A burning pain when you pee, a funky smell down there, cloudy or bloody urine – is it an STD or a UTI?
Though they tend to have some similar symptoms, these two are very different.
STDs are a group of infections that are spread through sexual contact – be it oral, vaginal or anal sex. Even simple foreplay with skin-to-skin contact can cause some STDs.
A UTI is an infection of the urinary tract system which includes the kidneys, bladder and urethra. An infection in any of these parts is what causes a UTI.
It’s very easy to confuse the beginning stages of an STD for a UTI not just for the average person but also for doctors. A study found that emergency departments misdiagnosed STIs and UTIs 50% of the time with STDs getting underdiagnosed.
This is because they sometimes have similar symptoms which include smelly urine, a burning sensation and just general discomfort in your genital area.
It’s important to know which is which.
If it’s an STD you need to start treatment immediately without delay lest it causes serious and sometimes irreversible health problems.
If it’s a UTI you need a completely different treatment regimen.
Here’s how to tell the difference.
1. Get Tested!
Of course there are some situations where you can almost be sure it is a UTI.
If it happens to you often (some people are more prone to UTI) you’ll probably know when it is just UTI. If you are in a long-term healthy monogamous relationship where you talk openly about sex then it’s most likely also a UTI. Get a UTI test to be sure.
Note: If it’s a new relationship it’s best to get tested for an STD. Either of you could have gotten an STD from your past sexual relationships.
But in most situations the first thing you should do is get tested.
Even if you’ve not recently had sex there are still other ways to get an STD. You might have had skin contact with an infected person, you might have kissed someone with an STD or shared personal items like razors or clothes which could transmit an infection.
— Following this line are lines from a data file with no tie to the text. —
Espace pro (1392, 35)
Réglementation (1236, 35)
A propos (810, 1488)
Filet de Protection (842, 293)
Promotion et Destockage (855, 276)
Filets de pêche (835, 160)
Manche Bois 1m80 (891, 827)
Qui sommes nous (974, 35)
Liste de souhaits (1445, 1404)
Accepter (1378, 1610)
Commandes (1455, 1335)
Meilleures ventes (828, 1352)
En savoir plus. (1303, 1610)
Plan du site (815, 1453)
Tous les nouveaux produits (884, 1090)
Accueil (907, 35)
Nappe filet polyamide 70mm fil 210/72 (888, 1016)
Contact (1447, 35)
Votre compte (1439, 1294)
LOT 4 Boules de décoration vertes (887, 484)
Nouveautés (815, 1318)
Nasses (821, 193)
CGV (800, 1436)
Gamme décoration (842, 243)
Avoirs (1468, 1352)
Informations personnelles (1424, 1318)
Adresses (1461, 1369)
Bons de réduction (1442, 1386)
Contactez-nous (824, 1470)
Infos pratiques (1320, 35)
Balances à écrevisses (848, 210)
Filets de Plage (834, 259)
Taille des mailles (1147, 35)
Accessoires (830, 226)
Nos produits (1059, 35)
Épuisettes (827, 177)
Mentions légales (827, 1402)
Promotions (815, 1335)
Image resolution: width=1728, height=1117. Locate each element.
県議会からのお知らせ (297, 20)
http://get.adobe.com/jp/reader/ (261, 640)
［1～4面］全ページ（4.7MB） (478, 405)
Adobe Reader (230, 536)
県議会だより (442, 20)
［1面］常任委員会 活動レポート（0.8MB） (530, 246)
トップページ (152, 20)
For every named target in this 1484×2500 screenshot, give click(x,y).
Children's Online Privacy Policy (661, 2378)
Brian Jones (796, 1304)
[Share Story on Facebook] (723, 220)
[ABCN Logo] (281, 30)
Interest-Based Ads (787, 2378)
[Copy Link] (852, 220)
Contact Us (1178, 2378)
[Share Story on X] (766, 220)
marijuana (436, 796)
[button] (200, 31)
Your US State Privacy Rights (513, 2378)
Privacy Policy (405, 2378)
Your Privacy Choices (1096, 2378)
The easiest way to get tested is to visit a local clinic or lab. If you want more anonymity use online STD testing. See our top online STD testing services recommendations.
There are two options when it comes to online STD testing.
One, use an online lab testing service. You place an order online then you are directed to a nearby lab to get a sample taken. It’s completely anonymous.
Two, buy an at-home STD test. There are two types of home STD tests.
With some tests you only collect a sample at home using a kit they’ll send you via mail. Then you send the sample back for lab testing. With others you buy a complete rapid test kit where you take a sample yourself and test it right there at home in 15-30 minutes.
2. Check for Discharge
One of the best ways to tell the difference between an STD and UTI is the presence of an unusual discharge.
In women, a urinary tract infection usually doesn’t cause any discharge. Instead it’s the urine that will contain a cloudy substance or blood. Only men are likely to see a discharge from the tip of the penis.
If you see a vaginal discharge, get tested for an STD immediately either online or at a local clinic.
3. Bloody or cloudy urine
If you notice that your pee is smelly and contains what looks like blood or a cloudy substance it’s most likely a UTI.
Go to a lab where they will take a urine specimen to test for the presence of a urinary tract infection.
If it is negative, get an STD test. If it’s still not an STD it could be a sign of a serious health problem. See your doctor for a full health diagnosis.
4. Frequent urination without relief
This is another classic sign of UTI. If you feel like urinating frequently but you don’t feel any relief even after going to the bathroom it is most likely a urinary tract infection. Get a urine test to confirm.
5. Recent sexual activity
If you had any kind of sexual contact recently and then start seeing UTI-like symptoms get an STD test immediately.
You may have all the classic signs of a UTI and even test positive for a UTI but still have an STD. This is because some STDs like chlamydia can cause a UTI when they spread to the urinary tract.
So even if you test positive for a UTI it’s still a good idea to test for an STD. Even better, get regularly tested for the most common STDs at least once every six months and more frequently if you engage in high-risk sexual activities.